FGCU Wetland Expert to Discuss Everglades Restoration and Gulf of Mexico Pollution, Jan. 24
FORT MYERS, Fla. - Dr. William J. Mitsch, director of FGCU's Everglades Wetland Research Park (EWRP), will discuss Florida Everglades restoration, Gulf of Mexico pollution and long-term plans for the Naples research park during a public lecture at 7 p.m. Thursday, Jan. 24.

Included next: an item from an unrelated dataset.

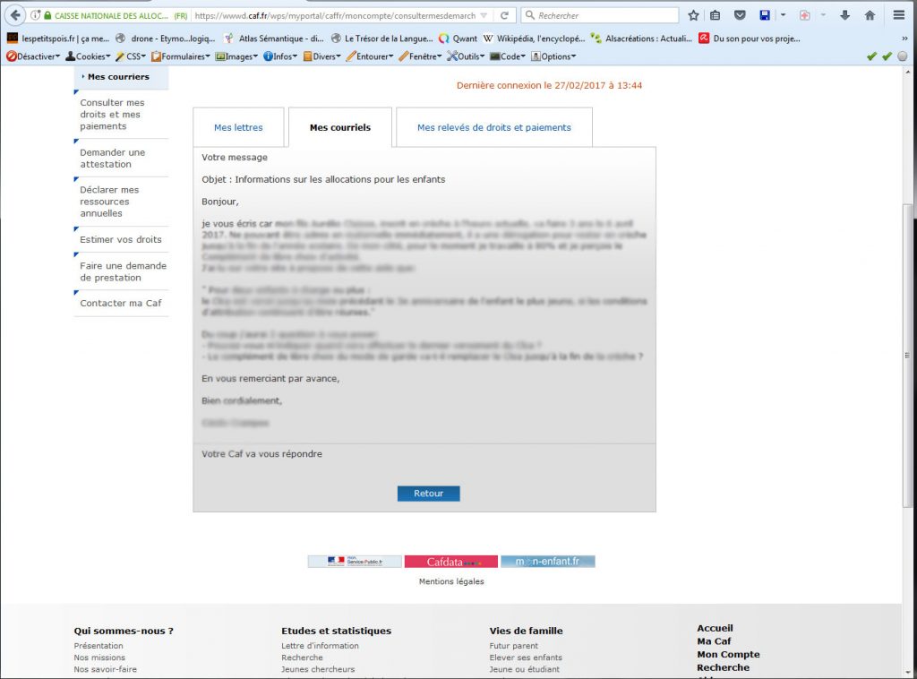Open the bookmarks list icon
This screenshot has width=917, height=679.
(x=716, y=15)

"Ecological Engineering of the Best Kind: Restoring Rivers, Wetlands and the Florida Everglades" is part of the free "Moonlight on the Marsh" lecture series at the Harvey Kapnick Education and Research Center at the Naples Botanical Garden, 4940 Bayshore Drive. The series features distinguished scientists from around the world sharing their expertise on renewable energy, nature conservation and other environmental topics of interest to Southwest Floridians.
A prize-winning wetland scientist with an international reputation in ecological engineering and wetland ecology, Mitsch holds the Juliet C. Sproul Chair for Southwest Florida Habitat Restoration and Management at Florida Gulf Coast University. His presentation will address how ecological engineering can enhance wetlands along the Mississippi River Basin, in the Gulf of Mexico/Florida Everglades and throughout the planet.

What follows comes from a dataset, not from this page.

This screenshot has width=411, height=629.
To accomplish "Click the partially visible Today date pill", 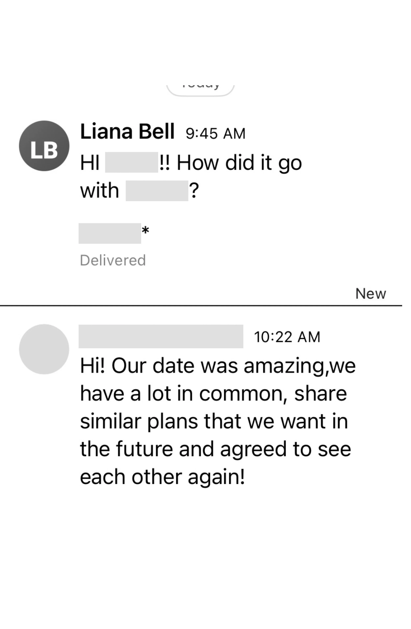I will pyautogui.click(x=200, y=89).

Studies suggest that 5 million acres of new wetlands are needed in the Mississippi basin to mitigate nitrogen fertilizer runoff and improve water quality in the river and especially in the Gulf of Mexico, according to Mitsch. He headed a federal panel charged with assessing solutions to a persistent 5 million-acre "dead zone" in the Gulf off Louisiana.
Mitsch also will discuss studies by FGCU and the South Florida Water Management District into the effectiveness of 40,000-plus acres of wetlands created upstream of the Everglades as part of the Comprehensive Everglades Restoration Project. The wetlands filter out phosphorus, the fertilizer component that is changing the ecology of the northern Everglades. They also remove carbon dioxide from the atmosphere, which reduces global warming and climate change, according to Mitsch.
"On a global scale, created and natural wetlands are among the most effective natural carbon sinks in the world," Mitsch says. "Models show that wetlands' methane emission rates are low enough to be of little concern and that, overall, wetlands could collect as much as 12 percent of the total released carbon emissions in the world."